+++ Information given +++

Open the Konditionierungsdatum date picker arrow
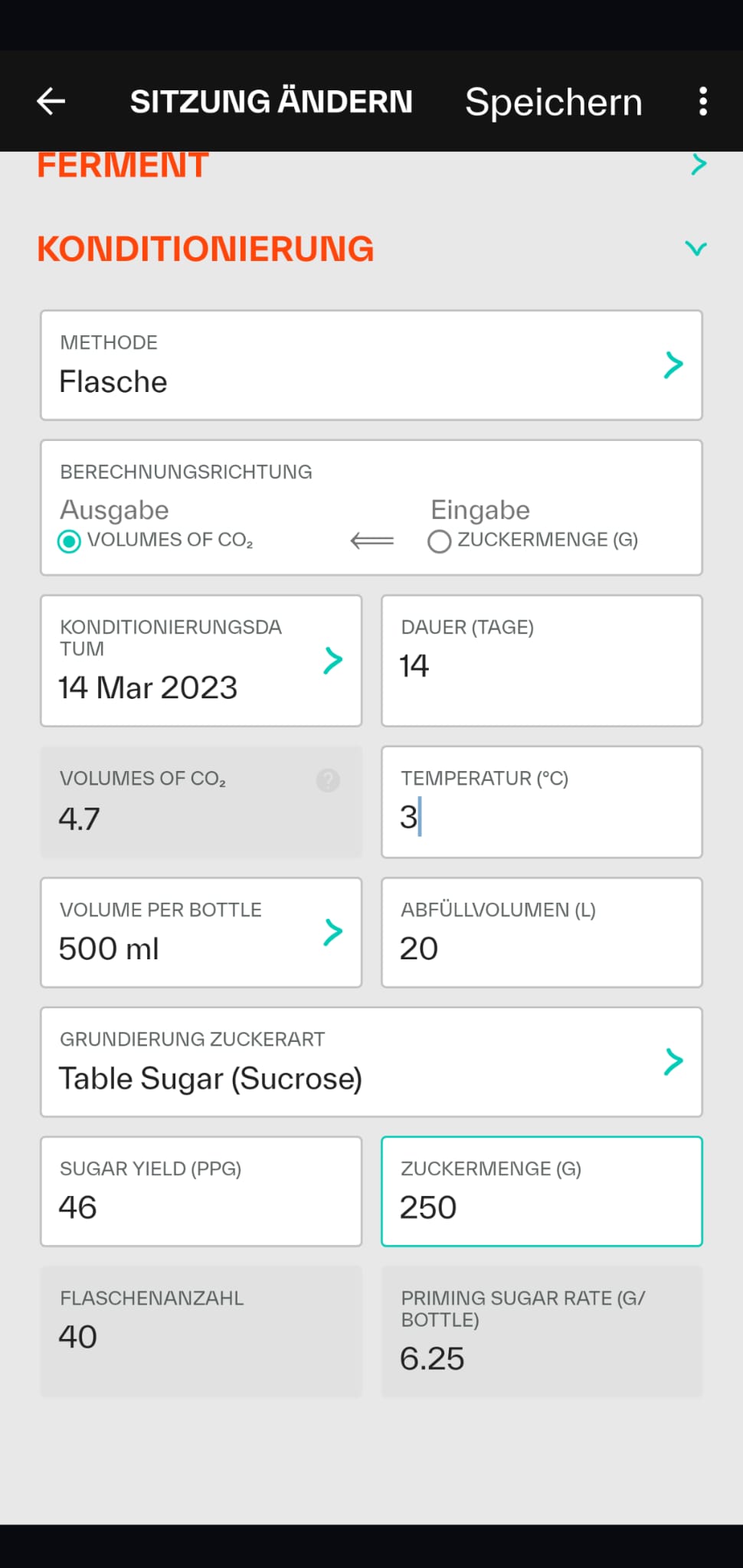The width and height of the screenshot is (743, 1568). click(x=333, y=661)
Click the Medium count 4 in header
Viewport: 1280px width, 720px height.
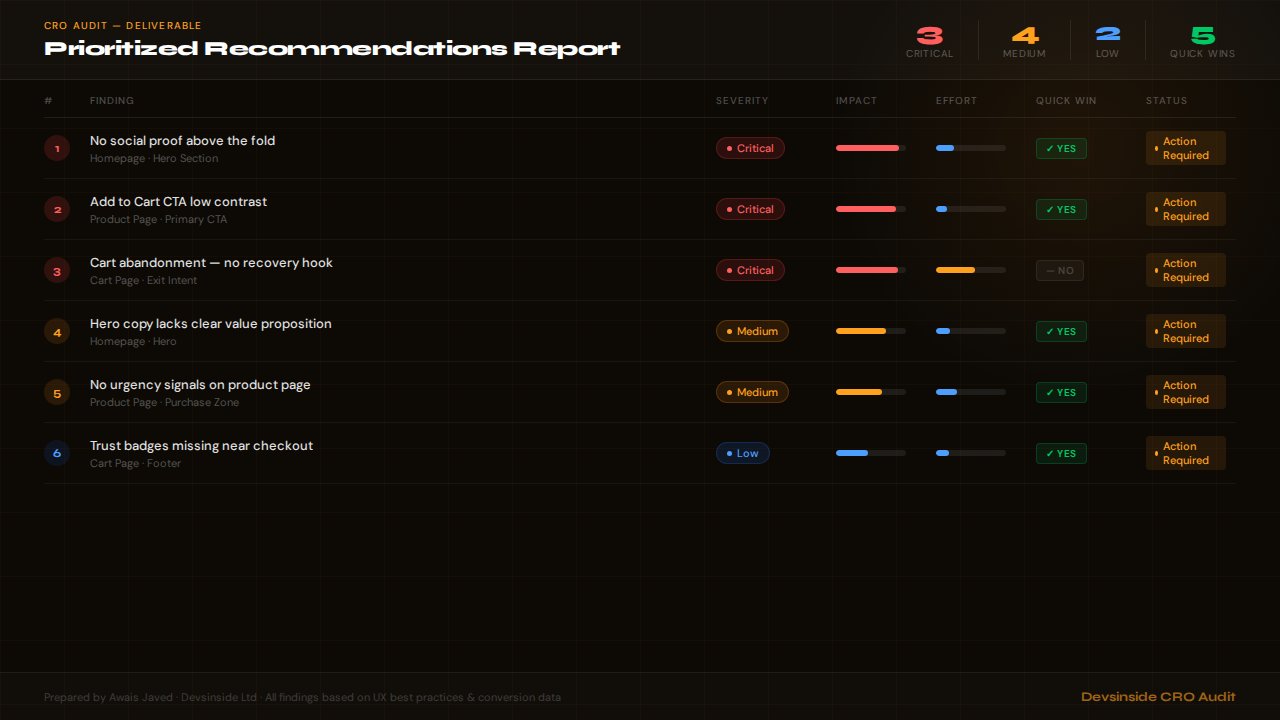pos(1024,36)
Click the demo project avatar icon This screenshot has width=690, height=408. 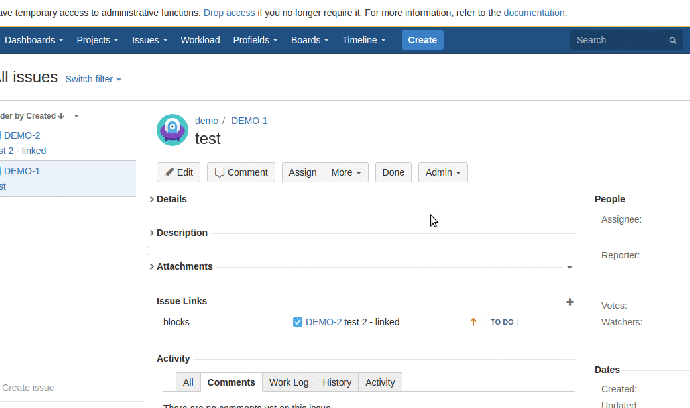point(172,130)
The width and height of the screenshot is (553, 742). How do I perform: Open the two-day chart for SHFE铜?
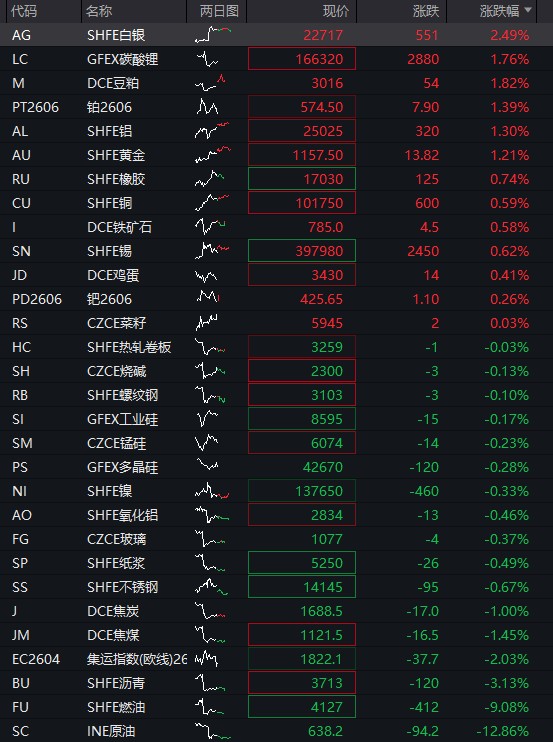pyautogui.click(x=212, y=203)
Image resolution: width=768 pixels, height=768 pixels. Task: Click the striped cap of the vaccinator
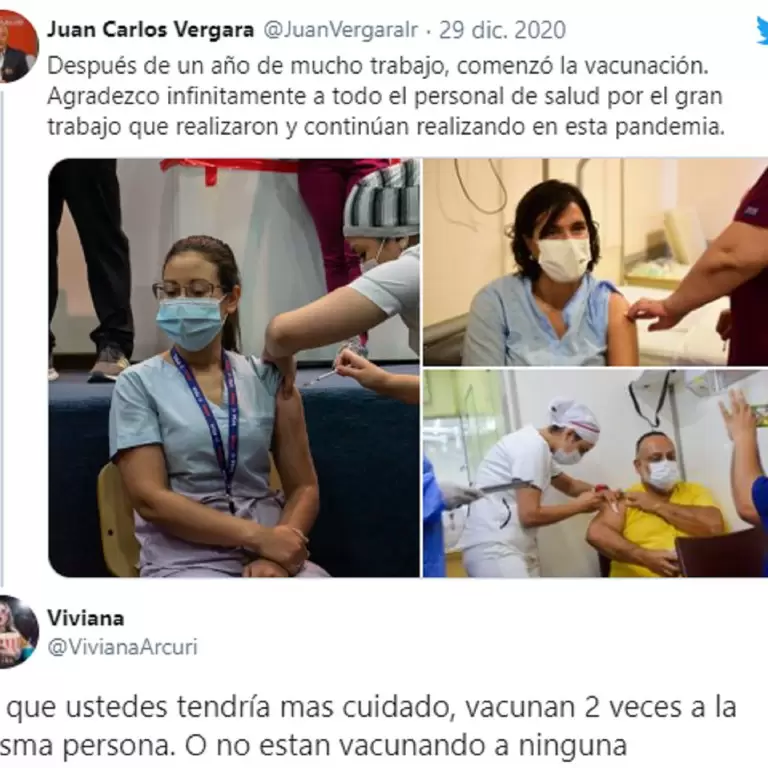tap(382, 199)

+++

Requirement
From the line with "Image resolution: width=768" to the last line above, restate each line word for word, but skip the pictures.

Written solution
Image resolution: width=768 pixels, height=768 pixels. Task: Click the striped cap of the vaccinator
tap(382, 199)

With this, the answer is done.